((

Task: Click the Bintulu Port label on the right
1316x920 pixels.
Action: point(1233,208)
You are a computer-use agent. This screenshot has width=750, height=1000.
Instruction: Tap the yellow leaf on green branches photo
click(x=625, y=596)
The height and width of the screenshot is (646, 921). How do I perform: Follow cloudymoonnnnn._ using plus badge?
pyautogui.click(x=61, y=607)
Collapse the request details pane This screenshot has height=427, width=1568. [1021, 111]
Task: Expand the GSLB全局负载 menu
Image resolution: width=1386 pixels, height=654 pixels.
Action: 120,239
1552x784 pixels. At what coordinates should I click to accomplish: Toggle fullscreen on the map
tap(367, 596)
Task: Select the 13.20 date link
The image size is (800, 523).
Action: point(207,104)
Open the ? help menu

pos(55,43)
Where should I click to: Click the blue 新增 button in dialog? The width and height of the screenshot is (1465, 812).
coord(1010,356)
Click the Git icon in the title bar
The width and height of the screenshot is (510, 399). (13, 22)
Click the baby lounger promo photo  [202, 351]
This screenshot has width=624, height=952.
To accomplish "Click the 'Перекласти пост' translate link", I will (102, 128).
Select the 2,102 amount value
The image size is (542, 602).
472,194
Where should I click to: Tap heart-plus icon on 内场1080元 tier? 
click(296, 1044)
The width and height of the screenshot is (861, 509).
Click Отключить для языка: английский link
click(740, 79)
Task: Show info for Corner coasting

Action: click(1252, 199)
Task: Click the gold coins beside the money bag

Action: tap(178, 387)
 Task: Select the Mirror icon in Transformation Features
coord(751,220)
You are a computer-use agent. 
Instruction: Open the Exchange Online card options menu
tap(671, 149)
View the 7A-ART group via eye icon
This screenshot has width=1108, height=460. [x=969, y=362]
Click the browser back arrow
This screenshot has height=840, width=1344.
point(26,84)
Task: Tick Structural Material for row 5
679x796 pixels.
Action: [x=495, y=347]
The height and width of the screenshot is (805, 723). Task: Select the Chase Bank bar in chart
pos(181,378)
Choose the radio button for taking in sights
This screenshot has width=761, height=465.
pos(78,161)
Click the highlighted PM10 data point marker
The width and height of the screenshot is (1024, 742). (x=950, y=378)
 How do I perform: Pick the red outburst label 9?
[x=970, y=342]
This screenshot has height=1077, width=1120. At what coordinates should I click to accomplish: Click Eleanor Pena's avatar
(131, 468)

))

Restate each entry word for word.

Task: Click the Bintulu Port label on the right
1316x920 pixels.
Action: point(1233,208)
You are a computer-use agent. This screenshot has width=750, height=1000.
Instruction: Tap the yellow leaf on green branches photo
click(x=625, y=596)
The height and width of the screenshot is (646, 921). How do I perform: Follow cloudymoonnnnn._ using plus badge?
pyautogui.click(x=61, y=607)
Collapse the request details pane This screenshot has height=427, width=1568. [1021, 111]
Task: Expand the GSLB全局负载 menu
Image resolution: width=1386 pixels, height=654 pixels.
Action: 120,239
1552x784 pixels. At what coordinates should I click to accomplish: Toggle fullscreen on the map
tap(367, 596)
Task: Select the 13.20 date link
The image size is (800, 523).
Action: point(207,104)
Open the ? help menu

pos(55,43)
Where should I click to: Click the blue 新增 button in dialog? The width and height of the screenshot is (1465, 812).
coord(1010,356)
Click the Git icon in the title bar
The width and height of the screenshot is (510, 399). (13, 22)
Click the baby lounger promo photo  [202, 351]
This screenshot has width=624, height=952.
To accomplish "Click the 'Перекласти пост' translate link", I will (102, 128).
Select the 2,102 amount value
The image size is (542, 602).
472,194
Where should I click to: Tap heart-plus icon on 内场1080元 tier? 
click(296, 1044)
The width and height of the screenshot is (861, 509).
Click Отключить для языка: английский link
click(740, 79)
Task: Show info for Corner coasting

Action: click(1252, 199)
Task: Click the gold coins beside the money bag

Action: tap(178, 387)
 Task: Select the Mirror icon in Transformation Features
coord(751,220)
You are a computer-use agent. 
Instruction: Open the Exchange Online card options menu
tap(671, 149)
View the 7A-ART group via eye icon
This screenshot has width=1108, height=460. [x=969, y=362]
Click the browser back arrow
This screenshot has height=840, width=1344.
point(26,84)
Task: Tick Structural Material for row 5
679x796 pixels.
Action: [x=495, y=347]
The height and width of the screenshot is (805, 723). Task: Select the Chase Bank bar in chart
pos(181,378)
Choose the radio button for taking in sights
This screenshot has width=761, height=465.
pos(78,161)
Click the highlighted PM10 data point marker
The width and height of the screenshot is (1024, 742). (x=950, y=378)
 How do I perform: Pick the red outburst label 9?
[x=970, y=342]
This screenshot has height=1077, width=1120. At what coordinates should I click to accomplish: Click Eleanor Pena's avatar
(131, 468)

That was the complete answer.